59. New Host Strains for Stabilization and Modification of YAC Clones 

Natalay Kouprina, Maxim Koriabine, and Vladimir Larionov 
Laboratory of Molecular Genetics, National Institute of Environmental Health Sciences, P.O. Box 12233, Research Triangle Park, NC 27709 
larionov@niehs.nih.gov 

The recent development of a new approach (TAR cloning) for the selective isolation of specific regions and genes from complex genomes as large linear or circular YACs greatly advanced YAC cloning technology^1,2. While TAR cloning provides many opportunities for studying mammalian genomes, some YAC isolates containing multiple repeats may be mitotically unstable. Recently we systematically studied the contribution of several RAD genes to the stability of human YAC clones in yeast. Using a variety of linear and circular internally marked YACs, we demonstrated that rad52 substantially stabilizes human DNA inserts, decreasing YAC instability 25- to 400-fold compared to a recombination-proficient host strain.

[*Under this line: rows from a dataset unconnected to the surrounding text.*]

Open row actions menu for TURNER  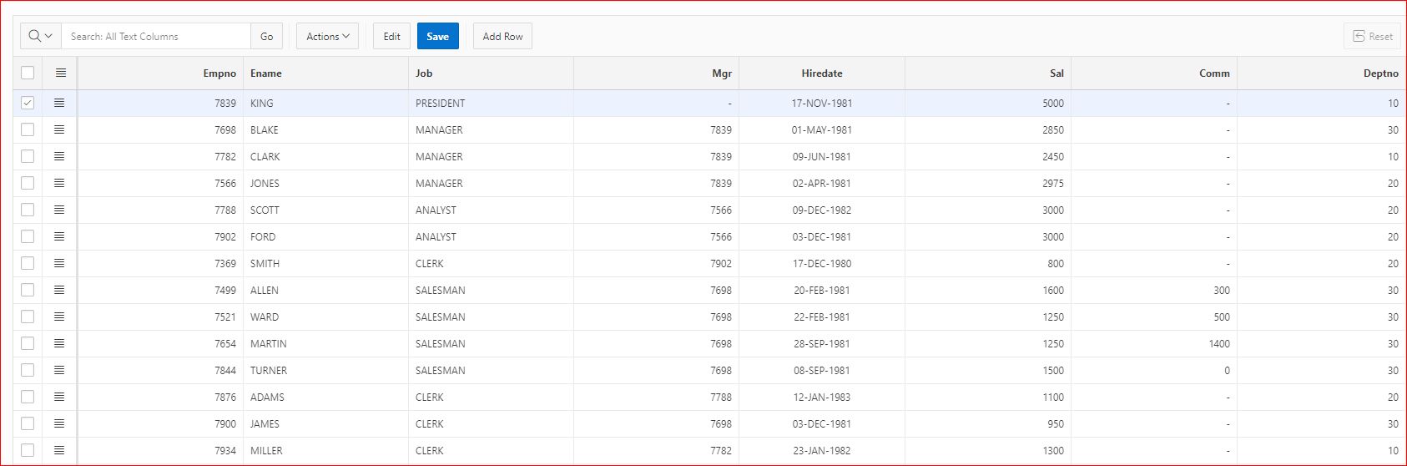(59, 370)
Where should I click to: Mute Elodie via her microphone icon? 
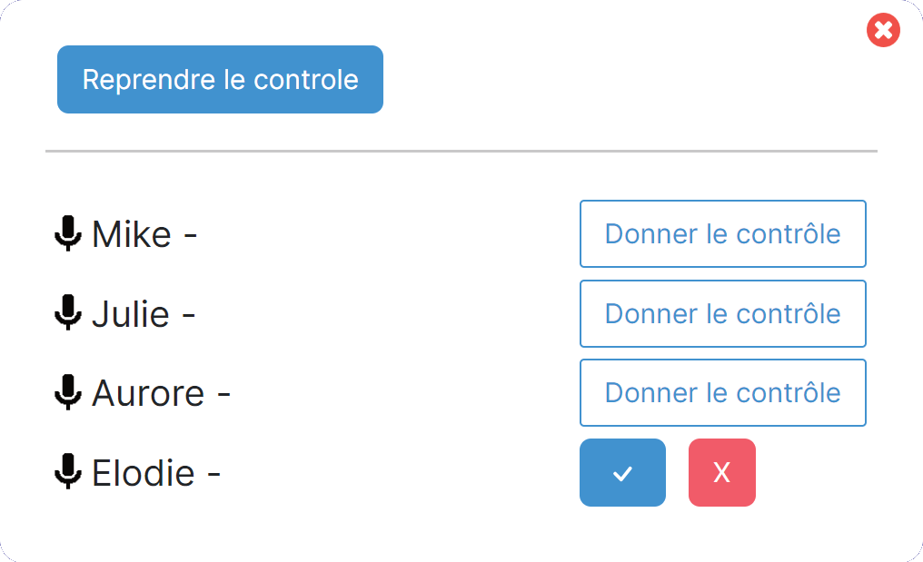(68, 471)
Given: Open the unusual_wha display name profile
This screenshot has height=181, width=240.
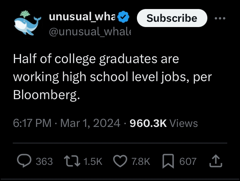Looking at the screenshot, I should click(x=83, y=17).
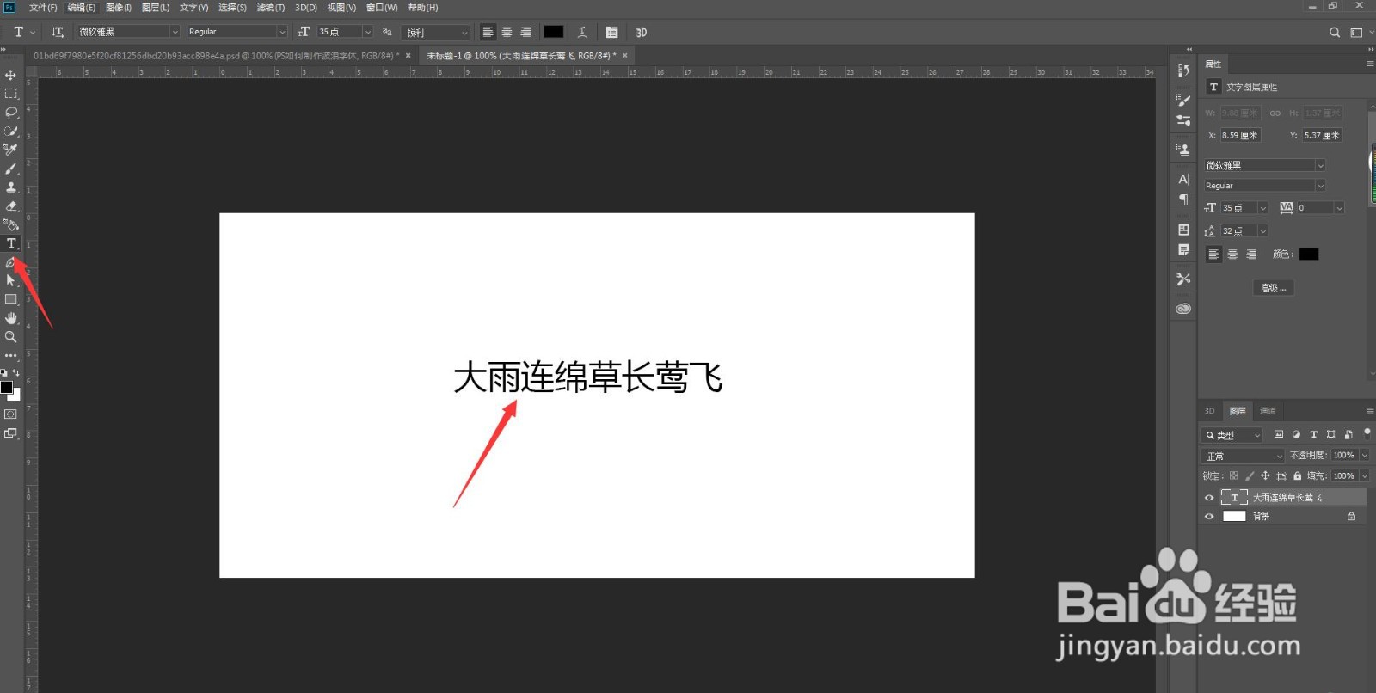This screenshot has height=693, width=1376.
Task: Expand the anti-aliasing 锐利 dropdown
Action: (x=437, y=33)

In contrast, other rad mutant strains analyzed (rad1, rad50, rad51, rad54 and rad55) had a minor affect (2- to 5-fold reduction) on YAC instability. Thus, if YAC stabilization is desired, propagation in a rad52-deficient strain is strongly advisable. However, there is no opportunity to manipulate YACs by recombination in rad52 strains. Moreover, rad52-deficient strains cannot be used for specific gene isolation by TAR cloning. Therefore, we chose to develop a rad52-based system that could be used for stable maintenance of any YAC, while providing the opportunity for recombinational manipulation. We constructed a set of kar1 strains that have a conditional RAD52 gene under the control of the galactose-inducible GAL1/GAL10 promoter. These strains are rad52-deficient on glucose-containing medium and recombination-proficient on medium containing galactose. A YAC from any genetic background can be efficiently and accurately transferred into new hosts during mating with karyogamy-deficient kar1 strains³. To expand more the utility of a new YAC transfer system, the RNA telomerase gene TLC1 in RAD52-conditional strains was modified to produce (TTAGGG)n repeats specific to human telomere sequences⁴. The kar1-induced transfer of a YAC into the strains with the modified TLC1 gene resulted to replacement of yeast-specific telomeric repeats by human-specific repeats in the YAC. 

¹Larionov et al. (1997) Proc. Natl. Acad. Sci. USA 94: 7384-7387. 
²Kouprina et al. (1998) Proc. Natl. Acad. Sci. USA 95: 4469-4474. 
³Spencer et al. (1994) Genomics 22: 118-126. 
⁴Henning et al. (1998) Proc. Natl. Acad. Sci. USA 95: 5667-5671.